Neuro Praxis Bern

Multiple Sklerose

Die Multiple Sklerose (abgekürzt MS) ist eine chronisch-entzündliche Erkrankung des zentralen Nervensystems (Gehirn und Rückenmark). Bei der Erkrankung spielt ein fehlgeleitetes körpereigenes Abwehrsystem (Autoimmunerkrankung) eine wichtige Rolle. Die häufigste Verlaufsform präsentiert sich in Krankheitsschüben, d.h. die Symptome treten zu Beginn oftmals nur vorübergehend während einiger Tage oder Wochen auf. Häufige Symptome sind Taubheitsgefühle, Lähmungserscheinungen, Sehstörungen, Gangstörungen, Blasenentleerungsstörungen sowie eine rasche Erschöpfung (Fatigue). Für die Diagnosestellung sind eine neurologische Untersuchung, eine MR-Untersuchung von Gehirn und Rückenmark, ggf. visuell evozierte Potentiale sowie Blut- und Nervenwasseruntersuchungen wichtig. Therapeutisch unterscheidet man die vorübergehende Schubbehandlung von der längerfristigen Immuntherapie und den vielfältigen symptomatischen Therapiemöglichkeiten.

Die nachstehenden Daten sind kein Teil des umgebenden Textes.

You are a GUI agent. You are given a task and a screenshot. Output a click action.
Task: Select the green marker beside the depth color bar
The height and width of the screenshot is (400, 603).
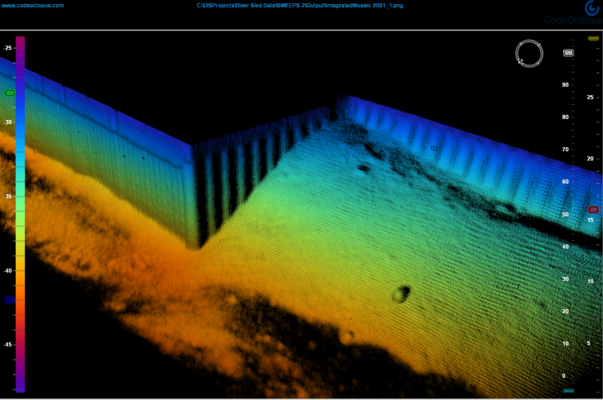(10, 93)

andere neuroimmunologische Krankheiten

Zu den neuroimmunologischen Krankheiten zählen primär infektiöse Erkrankungen des Nervensystems wie zum Beispiel Entzündungen der Hirnhäute (Meningitis), des Gehirns (Enzephalitis) oder des Rückenmarks (Myelitis). Das periphere Nervensystem kann auch betroffen sein, z.B. im Rahmen einer zeckenübertragenen Radikulitis. Daneben existiert eine Vielzahl von autoimmun-entzündlichen Erkrankungen bedingt durch ein fehlgeleitetes körpereigenes Abwehrsystem. Neben der MS können die Neuromyelitis Optica (NMO) sowie Autoimmun-Enzephalitiden das Gehirn resp. das Rückenmark betreffen. Bei der neuralgischen Schulteramyotrophie handelt es sich um eine immunologisch getriggerte Entzündung des Armnervengeflechts.